Chairman of Telangana State Agro Industries Development Corporation
- In office 30 November 2022 – December 2023
- Succeeded by: Kasula Balaraju

Member of the Legislative Assembly
- In office 1989–1994
- Succeeded by: Julakanti Ranga Reddy
- Constituency: Miryalaguda

Personal details
- Born: 1948 (age 77–78) Miryalaguda, Nalgonda district, Telangana, India
- Party: Bharat Rashtra Samithi
- Other political affiliations: Indian National Congress
- Children: Tippana Keerthi Nandan Reddy
- Parent: Tippana China Krishna Reddy (father);

= Tippana Vijaya Simha Reddy =

Tippana Vijaya Simha Reddy is an Indian politician from Telangana. He was elected as a Member of the Legislative Assembly (MLA) from the Miryalaguda constituency in 1989. On 30 November 2022, he was appointed as the Chairman of the Telangana State Agro Industries Development Corporation.
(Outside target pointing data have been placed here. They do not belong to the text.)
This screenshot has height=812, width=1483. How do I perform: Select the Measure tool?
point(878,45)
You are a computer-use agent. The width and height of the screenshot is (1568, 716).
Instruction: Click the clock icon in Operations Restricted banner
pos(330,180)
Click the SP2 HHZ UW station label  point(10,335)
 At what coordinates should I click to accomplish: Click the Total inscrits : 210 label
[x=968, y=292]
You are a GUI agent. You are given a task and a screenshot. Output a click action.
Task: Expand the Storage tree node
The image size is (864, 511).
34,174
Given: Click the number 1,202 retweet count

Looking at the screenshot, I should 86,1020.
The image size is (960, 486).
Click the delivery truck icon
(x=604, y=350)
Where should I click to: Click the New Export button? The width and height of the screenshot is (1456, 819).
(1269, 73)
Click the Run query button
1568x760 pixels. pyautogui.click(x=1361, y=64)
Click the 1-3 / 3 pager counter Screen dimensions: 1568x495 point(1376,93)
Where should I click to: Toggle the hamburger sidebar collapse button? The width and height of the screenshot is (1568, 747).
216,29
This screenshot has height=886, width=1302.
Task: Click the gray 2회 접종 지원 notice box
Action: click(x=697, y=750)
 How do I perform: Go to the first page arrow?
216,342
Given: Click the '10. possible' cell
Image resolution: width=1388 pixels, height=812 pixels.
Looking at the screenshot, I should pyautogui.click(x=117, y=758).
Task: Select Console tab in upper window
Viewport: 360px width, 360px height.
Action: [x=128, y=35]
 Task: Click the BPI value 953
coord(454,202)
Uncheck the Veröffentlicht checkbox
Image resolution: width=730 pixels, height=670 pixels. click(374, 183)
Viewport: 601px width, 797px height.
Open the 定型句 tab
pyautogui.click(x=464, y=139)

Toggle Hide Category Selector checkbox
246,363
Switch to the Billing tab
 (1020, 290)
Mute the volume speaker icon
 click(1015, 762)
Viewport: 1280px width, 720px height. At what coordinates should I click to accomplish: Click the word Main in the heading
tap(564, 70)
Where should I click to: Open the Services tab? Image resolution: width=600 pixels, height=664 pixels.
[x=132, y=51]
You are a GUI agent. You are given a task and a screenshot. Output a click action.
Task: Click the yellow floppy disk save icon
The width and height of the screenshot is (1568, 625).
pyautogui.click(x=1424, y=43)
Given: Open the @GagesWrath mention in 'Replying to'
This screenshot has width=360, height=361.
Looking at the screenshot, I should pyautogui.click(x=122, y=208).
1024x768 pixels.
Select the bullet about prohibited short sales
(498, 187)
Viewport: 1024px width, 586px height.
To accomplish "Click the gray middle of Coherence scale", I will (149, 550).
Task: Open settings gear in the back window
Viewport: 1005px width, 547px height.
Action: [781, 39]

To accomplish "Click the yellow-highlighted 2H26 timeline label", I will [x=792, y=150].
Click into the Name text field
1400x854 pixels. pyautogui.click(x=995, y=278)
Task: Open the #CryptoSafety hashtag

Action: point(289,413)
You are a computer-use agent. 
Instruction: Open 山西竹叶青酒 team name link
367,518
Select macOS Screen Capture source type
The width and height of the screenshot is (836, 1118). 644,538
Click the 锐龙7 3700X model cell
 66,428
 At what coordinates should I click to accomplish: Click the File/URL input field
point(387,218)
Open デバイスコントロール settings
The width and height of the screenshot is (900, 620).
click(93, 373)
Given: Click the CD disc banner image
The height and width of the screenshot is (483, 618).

Tippana Vijaya Simha Reddy meeting MLC Kalvakuntla Kavitha after being appointed as Chairman of Telangana State Agro Industries Development Corporation

== Early life and education ==
Tippana Vijaya Simha Reddy was born in 1948 in Miryalaguda, Nalgonda district, Telangana. His father, Tippana China Krishna Reddy, was a former MLA of Miryalaguda. Vijaya Simha Reddy completed his Intermediate education in Nalgonda and graduated with a BSc degree from Hyderabad City College in 1972.

== Political career ==
Tippana Vijaya Simha Reddy entered politics through the Congress Party and served in various positions within the party. In the 1989 Andhra Pradesh Legislative Assembly election, he contested as a Congress candidate and was elected to the Assembly for the first time, defeating CPM candidate A. Lakshminarayana Reddy by a margin of 5,453 votes. In the 1994 elections, he contested again but was defeated by CPM candidate Julakanti Ranga Reddy by a margin of 20,093 votes.

He later joined the Telangana Rashtra Samithi (TRS) party and served as its president for the undivided Nalgonda district. He contested the 2004 Assembly elections on behalf of the TRS party but was unsuccessful. From 2012 to 2015, he served as the Chairman of the Miryalaguda Market Committee. In 2019, he was elected as a ZPTC member from Miryalaguda representing TRS. On 30 November 2022, Chief Secretary Somesh Kumar issued orders on the instructions of Chief Minister K. Chandrashekar Rao appointing him as the Chairman of the Telangana State Agro Industries Development Corporation.